EXERCISE DIRECTIONS: Update the entries below by changing "left chevron" to "left arrow" wherever it appears, leaving the rest untouched.

Text and item location entries:
:::::
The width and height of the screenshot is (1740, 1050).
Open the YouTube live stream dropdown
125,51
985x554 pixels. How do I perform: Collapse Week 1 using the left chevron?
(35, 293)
:::::
THE ANSWER:
The width and height of the screenshot is (1740, 1050).
Open the YouTube live stream dropdown
125,51
985x554 pixels. How do I perform: Collapse Week 1 using the left arrow?
(35, 293)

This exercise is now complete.